Tenants battling a private equity-backed landlord on a buying spree across Brooklyn gained a powerful new ally last week when Senate Majority Leader Chuck Schumer signaled his support.

The most powerful man in the United States Senate joined tenants just a few blocks from his own apartment on October 15 to blast the real estate company, which now owns over 100 buildings in the borough, for its “predatory” practices.

“There is nothing more despicable than these predatory real estate equity firms trying to make billions of dollars on the backs of tenants,” he said. “This is a horrible thing.”

Schumer accused the firm of exploiting the pandemic and pushing New Yorkers out of their homes to turn a profit.

“They’re like bloodsuckers,” he said. “They have a crisis, and they stick their teeth into it and suck the lifeblood out of so many communities, so many neighborhoods, so many tenants.”
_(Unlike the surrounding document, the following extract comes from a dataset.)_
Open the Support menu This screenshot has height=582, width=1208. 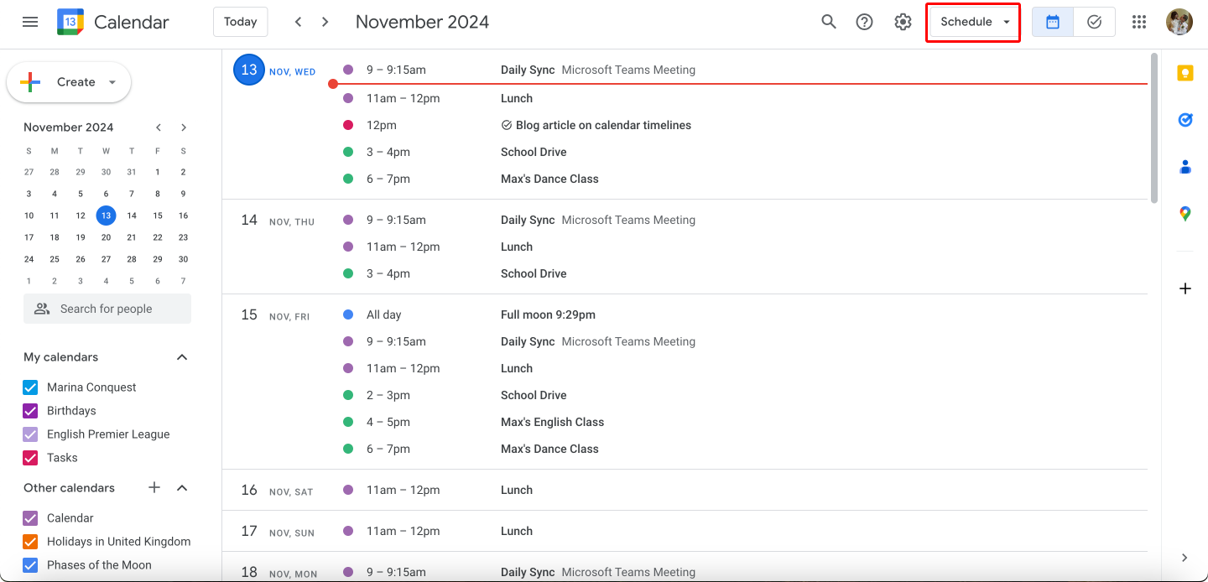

70 Prospect Park West is among the 107-and-counting buildings recently acquired by Greenbrook Partners, who took advantage of the distressed real estate market during the pandemic. Following a pattern that played out in other buildings Greenbrook has purchased, residents in market-rate rentals received notice that their leases would not be renewed, and that they would have to vacate their homes. Vacated units are then gut renovated and put back on the market as luxury units, often for more than double or triple their previous rent.

Buying rental buildings with the intent to increase profitability by replacing existing tenants and increasing rents has been standard practice in New York City for decades. The business model gained a toehold starting with rent decontrol in the 1990s, and has intensified in Brooklyn since 2012 as gentrification has swept across the borough. At the same time, rising rents have attracted bigger and bigger equity-backed players to Brooklyn.

A typical method is to renovate a unit to decrease the size of common areas and increase the number of bedrooms — after first emptying the apartment, either by not renewing a free-market lease or harassing or buying out tenants in a regulated unit.

tenants of 70 prospect park west
Tenants of 70 Prospect Park West, many of whom say they’re being forced out of their apartments by Greenbrook Partners. Photo by Caroline Ourso

Most of these practices are legal, as long as regulated tenants are not harassed, and construction does not imperil the health and safety of residents. Housing advocates and elected officials, including some at Friday’s rally, have proposed a law intended to put a stop to it, giving all tenants the right to stay in their apartments unless they violate their leases, known as “good cause eviction.”

Tenants at 70 Prospect Park West sparked an organizing movement that spread to other affected buildings, where they’ve not only found market-rate tenants being forced out, but also rent-regulated tenants being made to watch their buildings turned into dusty construction sites with loud work going on every day — a tactic known to tenant advocates as construction harassment.

“They make the conditions in the building worse and worse and worse,” Schumer said. “What’s the goal? To have tenants who might be paying a reasonable rent leave so they can just raise the rent.”

An investigation into Greenbrook by the state Tenant Harassment Prevention Task Force has found over 800 safety violations in just 33 of Greenbrook properties, and is continuing to investigate more buildings, according to Council Member Brad Lander’s office. Lander and other elected officials, including Jabari Brisport and Zellnor Myrie, also attended Friday’s rally.

Greenbrook, led by real estate exec Greg Fournier, was able to go on its pandemic buying spree thanks in large part to a $100 million investment from the London real estate investment firm NW1. The firm, which promotes itself as “forging a new path in real estate investment management,” is partially financed by a stake from the Texas Permanent School Fund, a fund set up to benefit the Texas public education system controlled by the Texas Board of Education.

Local elected officials have led a divestment campaign to pressure the board to abandon its stake in NW1, arguing that their business practices are harmful, and have recruited progressive legislators and school board members from Texas to lobby for their cause.

70 Prospect Park West in 2020. Photo via Google Maps

Schumer said Friday he would also exercise his influence.

“I will use whatever clout I have as majority leader to stop this predatory practice,” he said.

The use of funds from the Texas Permanent School Fund was particularly hard to grapple with for 70 Prospect Park West tenant and former Texas public school teacher Cassie Newsom, who has received notices to vacate along with her neighbors.

“Learning that the Texas PS fund was investing in an endeavor that was trying to displace my family, as well as many other Brooklyn families, in order to fund Texas public school children made me sick to my stomach,” Newsom said at Friday’s rally.